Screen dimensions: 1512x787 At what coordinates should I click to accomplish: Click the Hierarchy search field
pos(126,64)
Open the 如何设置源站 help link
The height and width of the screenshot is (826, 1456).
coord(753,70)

**Exercise goal**. Start to finish, restate the records above word for word.

**Your response**.
Screen dimensions: 1512x787 At what coordinates should I click to accomplish: Click the Hierarchy search field
pos(126,64)
Open the 如何设置源站 help link
The height and width of the screenshot is (826, 1456).
coord(753,70)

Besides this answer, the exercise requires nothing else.